Recent studies have shown that simply releasing a silk strand into the breeze does not provide the required lift to float the spider away. Spiders use the earth’s electric field to get the required lift. When released the silk strand picks up a negative charge, the same as the surface on which the spider is sitting. This creates a repulsive force. In addition the air is positively charged. Spiders can detect these electric fields using sensitive hairs on their bodies and the electrical repulsive and attractive forces assist them to get airborne on their silk streamer. It is an effective way to disperse. Spiders have been found many kilometres in the air, and thousands of kilometres out to sea.

In these times of restricted air travel and climate change denial, the invertebrate world seems little fazed and is travelling using renewable energy.

Rose Hillers

May 27, 2020

Crimson Rosellas are a dime a dozen at our place – permanent residents that have been recorded, usually in quite large numbers, for every month of the twenty years that we have been keeping records. Not so their close cousins Eastern Rosellas, which although fairly common usually make only a fleeting appearance and are much more wary. So it has been pleasing that recently a group of four Easterns has been regularly spotted here on our COVID-19 lock-down walks.

The Eastern Rosella is the “original” rosella, whose name has an interesting back story. They were a common sight to the early colonists (or invaders, depending on your viewpoint) around Rose Hill (now Parramatta) west of Sydney. So they became known as Rose Hill Parrots, shortened to Rose Hillers and subsequently Roselle and eventually Rosella, by which sole name it was known for some years – the Crimson Rosella in those days being known as Crimson Parrot among several other early names. [Ref. Ian Fraser and Jeannie Gray, Australian Bird Names (2013)]

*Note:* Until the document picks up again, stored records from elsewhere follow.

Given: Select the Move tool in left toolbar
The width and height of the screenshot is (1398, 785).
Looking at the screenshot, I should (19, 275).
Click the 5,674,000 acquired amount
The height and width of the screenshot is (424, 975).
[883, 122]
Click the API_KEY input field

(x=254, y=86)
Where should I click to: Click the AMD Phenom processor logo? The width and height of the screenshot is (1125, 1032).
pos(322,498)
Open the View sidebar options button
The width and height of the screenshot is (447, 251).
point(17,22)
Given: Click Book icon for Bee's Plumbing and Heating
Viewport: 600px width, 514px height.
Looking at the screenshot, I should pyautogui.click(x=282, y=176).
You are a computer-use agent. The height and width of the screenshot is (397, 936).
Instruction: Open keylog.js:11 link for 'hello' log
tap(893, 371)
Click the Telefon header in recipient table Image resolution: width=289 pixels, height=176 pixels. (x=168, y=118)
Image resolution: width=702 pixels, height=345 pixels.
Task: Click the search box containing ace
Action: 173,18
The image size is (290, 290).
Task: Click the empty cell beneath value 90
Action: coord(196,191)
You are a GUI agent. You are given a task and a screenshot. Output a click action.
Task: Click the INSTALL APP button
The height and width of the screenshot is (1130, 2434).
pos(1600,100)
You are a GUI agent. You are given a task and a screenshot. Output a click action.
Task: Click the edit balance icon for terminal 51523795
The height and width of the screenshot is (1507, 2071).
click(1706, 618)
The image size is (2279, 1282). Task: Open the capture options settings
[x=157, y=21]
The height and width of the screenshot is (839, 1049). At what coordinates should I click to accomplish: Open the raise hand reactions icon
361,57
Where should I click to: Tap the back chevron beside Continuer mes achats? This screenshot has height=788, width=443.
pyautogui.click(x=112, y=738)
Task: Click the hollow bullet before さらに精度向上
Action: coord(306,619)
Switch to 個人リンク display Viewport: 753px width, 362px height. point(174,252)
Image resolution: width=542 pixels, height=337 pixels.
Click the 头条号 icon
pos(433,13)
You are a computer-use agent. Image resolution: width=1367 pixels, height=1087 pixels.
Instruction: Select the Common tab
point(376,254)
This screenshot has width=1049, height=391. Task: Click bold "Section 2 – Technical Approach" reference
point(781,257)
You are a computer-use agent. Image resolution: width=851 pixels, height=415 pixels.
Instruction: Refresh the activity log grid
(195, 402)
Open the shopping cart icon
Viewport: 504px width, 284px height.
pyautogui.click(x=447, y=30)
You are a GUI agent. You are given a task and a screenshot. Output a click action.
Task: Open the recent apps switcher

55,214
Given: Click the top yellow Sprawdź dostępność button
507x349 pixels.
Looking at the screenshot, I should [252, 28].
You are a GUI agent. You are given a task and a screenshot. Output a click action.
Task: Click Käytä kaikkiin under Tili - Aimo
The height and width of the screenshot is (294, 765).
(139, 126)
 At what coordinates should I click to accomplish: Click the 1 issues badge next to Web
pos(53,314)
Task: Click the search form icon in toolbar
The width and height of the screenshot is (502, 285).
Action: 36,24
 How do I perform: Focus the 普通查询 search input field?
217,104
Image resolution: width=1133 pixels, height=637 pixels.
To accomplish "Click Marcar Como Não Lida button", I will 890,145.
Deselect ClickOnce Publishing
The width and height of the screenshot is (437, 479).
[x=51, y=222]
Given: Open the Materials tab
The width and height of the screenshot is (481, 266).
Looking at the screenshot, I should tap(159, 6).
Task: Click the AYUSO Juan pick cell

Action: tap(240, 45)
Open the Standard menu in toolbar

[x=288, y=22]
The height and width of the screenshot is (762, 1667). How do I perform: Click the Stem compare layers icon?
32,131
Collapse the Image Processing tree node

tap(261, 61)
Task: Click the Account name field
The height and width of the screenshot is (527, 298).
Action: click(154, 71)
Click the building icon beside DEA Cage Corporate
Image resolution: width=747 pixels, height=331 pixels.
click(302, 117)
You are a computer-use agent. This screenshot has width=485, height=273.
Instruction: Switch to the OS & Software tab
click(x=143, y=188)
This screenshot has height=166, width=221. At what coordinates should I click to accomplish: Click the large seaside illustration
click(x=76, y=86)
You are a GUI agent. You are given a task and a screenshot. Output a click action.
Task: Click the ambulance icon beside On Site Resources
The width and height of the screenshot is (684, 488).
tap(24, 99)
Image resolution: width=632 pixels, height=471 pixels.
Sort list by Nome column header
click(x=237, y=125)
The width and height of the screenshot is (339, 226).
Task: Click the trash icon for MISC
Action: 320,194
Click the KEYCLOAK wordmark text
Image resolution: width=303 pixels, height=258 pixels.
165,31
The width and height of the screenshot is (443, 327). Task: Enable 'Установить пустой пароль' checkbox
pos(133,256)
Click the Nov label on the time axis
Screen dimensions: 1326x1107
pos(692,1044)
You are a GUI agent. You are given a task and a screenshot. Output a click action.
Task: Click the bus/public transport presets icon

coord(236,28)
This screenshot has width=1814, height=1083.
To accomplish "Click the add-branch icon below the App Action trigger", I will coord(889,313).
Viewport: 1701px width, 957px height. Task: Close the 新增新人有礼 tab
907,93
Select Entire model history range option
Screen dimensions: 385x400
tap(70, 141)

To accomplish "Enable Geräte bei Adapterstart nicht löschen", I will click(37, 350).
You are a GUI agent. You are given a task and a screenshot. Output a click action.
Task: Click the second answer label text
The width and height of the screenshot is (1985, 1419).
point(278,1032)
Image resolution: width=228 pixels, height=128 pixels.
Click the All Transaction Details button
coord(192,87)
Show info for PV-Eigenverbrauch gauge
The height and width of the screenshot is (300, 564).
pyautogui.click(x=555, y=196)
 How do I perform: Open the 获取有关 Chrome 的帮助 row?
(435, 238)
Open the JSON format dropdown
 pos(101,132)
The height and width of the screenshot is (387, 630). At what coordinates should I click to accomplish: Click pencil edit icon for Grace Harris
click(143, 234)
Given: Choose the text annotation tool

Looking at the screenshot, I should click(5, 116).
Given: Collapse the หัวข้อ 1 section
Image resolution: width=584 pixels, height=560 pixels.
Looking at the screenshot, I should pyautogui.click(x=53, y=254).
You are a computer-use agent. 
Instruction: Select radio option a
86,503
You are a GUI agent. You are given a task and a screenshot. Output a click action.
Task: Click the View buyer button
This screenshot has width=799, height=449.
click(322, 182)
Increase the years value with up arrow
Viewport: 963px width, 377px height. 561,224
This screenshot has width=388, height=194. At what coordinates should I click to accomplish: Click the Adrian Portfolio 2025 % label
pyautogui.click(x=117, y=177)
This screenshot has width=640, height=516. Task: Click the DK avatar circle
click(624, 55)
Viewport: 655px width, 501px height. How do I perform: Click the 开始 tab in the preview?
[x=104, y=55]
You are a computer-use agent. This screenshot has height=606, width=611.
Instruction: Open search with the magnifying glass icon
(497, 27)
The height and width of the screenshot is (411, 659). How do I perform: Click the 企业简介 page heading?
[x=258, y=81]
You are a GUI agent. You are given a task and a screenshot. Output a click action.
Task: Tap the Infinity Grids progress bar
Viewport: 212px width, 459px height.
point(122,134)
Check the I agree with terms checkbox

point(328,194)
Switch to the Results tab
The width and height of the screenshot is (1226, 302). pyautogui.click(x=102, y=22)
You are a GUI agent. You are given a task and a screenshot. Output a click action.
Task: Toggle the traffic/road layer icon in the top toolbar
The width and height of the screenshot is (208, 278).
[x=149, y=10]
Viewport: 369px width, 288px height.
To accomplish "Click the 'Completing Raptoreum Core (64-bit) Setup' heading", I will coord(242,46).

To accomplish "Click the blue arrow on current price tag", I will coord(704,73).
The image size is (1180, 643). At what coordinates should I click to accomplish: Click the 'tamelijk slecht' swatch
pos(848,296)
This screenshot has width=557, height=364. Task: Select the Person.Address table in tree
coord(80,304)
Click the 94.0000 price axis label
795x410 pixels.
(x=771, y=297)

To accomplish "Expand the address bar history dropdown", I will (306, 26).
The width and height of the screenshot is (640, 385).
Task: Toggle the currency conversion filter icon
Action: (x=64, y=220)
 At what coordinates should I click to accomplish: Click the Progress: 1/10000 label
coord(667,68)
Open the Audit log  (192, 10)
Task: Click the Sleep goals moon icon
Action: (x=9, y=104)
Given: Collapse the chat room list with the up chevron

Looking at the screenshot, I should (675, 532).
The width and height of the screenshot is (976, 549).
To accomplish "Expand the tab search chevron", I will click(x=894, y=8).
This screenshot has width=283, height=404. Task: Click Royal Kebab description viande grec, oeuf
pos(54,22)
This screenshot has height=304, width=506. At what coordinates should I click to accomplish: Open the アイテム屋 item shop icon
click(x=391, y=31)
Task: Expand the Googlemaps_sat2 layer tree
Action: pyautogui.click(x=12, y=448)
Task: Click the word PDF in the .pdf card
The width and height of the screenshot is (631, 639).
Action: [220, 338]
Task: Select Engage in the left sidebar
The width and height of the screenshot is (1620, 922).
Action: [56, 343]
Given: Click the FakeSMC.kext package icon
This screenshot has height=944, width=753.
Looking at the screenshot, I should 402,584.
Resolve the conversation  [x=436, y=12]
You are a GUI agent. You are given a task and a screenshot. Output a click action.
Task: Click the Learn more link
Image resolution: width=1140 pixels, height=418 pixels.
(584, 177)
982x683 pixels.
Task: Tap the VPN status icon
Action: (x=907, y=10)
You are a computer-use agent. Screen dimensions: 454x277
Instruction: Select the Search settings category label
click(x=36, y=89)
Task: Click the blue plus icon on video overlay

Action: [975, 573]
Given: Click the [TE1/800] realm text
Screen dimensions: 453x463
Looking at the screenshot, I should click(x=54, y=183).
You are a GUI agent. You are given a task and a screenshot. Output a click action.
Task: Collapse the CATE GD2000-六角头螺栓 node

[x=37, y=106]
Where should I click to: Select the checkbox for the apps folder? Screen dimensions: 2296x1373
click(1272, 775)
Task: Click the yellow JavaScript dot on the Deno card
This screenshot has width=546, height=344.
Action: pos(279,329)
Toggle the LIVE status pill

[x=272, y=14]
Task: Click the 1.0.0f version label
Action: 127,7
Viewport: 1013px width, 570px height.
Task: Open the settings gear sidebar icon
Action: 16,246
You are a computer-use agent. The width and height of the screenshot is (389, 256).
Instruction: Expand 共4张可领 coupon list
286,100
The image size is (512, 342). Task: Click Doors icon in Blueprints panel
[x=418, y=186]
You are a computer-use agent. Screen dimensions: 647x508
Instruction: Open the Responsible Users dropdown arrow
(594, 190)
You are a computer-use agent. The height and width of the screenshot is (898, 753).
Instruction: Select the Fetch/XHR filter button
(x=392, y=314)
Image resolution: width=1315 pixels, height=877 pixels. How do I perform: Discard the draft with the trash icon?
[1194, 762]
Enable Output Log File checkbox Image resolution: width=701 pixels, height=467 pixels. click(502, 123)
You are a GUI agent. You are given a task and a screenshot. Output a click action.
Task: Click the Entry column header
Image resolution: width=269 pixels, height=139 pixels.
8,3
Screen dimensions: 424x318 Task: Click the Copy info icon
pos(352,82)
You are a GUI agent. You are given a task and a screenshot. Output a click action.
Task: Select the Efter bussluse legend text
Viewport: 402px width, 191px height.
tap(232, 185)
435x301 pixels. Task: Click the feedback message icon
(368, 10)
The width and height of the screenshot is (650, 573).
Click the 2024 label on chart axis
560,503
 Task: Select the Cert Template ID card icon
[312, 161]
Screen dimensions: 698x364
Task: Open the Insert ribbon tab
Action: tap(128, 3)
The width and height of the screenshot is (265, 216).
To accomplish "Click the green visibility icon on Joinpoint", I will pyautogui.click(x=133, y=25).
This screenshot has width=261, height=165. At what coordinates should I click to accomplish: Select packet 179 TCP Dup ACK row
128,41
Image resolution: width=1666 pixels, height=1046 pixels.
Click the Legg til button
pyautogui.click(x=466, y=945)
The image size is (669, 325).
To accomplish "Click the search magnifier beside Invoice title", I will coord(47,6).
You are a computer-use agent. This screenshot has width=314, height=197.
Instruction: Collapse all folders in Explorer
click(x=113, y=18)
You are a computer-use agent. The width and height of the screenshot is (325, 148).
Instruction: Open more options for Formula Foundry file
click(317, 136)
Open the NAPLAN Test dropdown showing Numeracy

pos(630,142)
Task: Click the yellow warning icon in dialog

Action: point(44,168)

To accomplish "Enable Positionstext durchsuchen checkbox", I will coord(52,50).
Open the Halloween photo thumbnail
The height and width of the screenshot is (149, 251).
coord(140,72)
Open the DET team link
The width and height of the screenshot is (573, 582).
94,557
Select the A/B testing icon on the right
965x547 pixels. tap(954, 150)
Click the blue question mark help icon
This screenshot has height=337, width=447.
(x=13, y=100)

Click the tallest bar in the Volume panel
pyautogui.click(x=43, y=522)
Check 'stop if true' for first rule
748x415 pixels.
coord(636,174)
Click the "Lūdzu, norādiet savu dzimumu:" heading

Other early names for the Eastern Rosella included Rosehill Parrakeet, Common Rosella, Rosy, Red-headed or White-cheeked Rosella and Nonpareil Parrot, aptly describing as “unequalled” the bird’s amazingly coloured plumage.

Due to their continual wariness, the few photos we managed to take have been front-on and fail to show the wonderful contrasting patterns on the back of the bird, which can be seen on the photo at right taken by David Francis, NatureShare.

Every toadstool’s a stage

May 20, 2020

For Fungus Flies (Tapeigaster sp.), pictured left, all of life’s dramas are carried out on the surface of a mushroom. The mushroom represents a combat zone, boudoir and nursery. The wet start to autumn means there are mushrooms a-plenty and hence heaps of drama for the flies. Australia has dozens of native Fungus Fly species and several introduced ones. They all live in the cool temperature south east of the continent.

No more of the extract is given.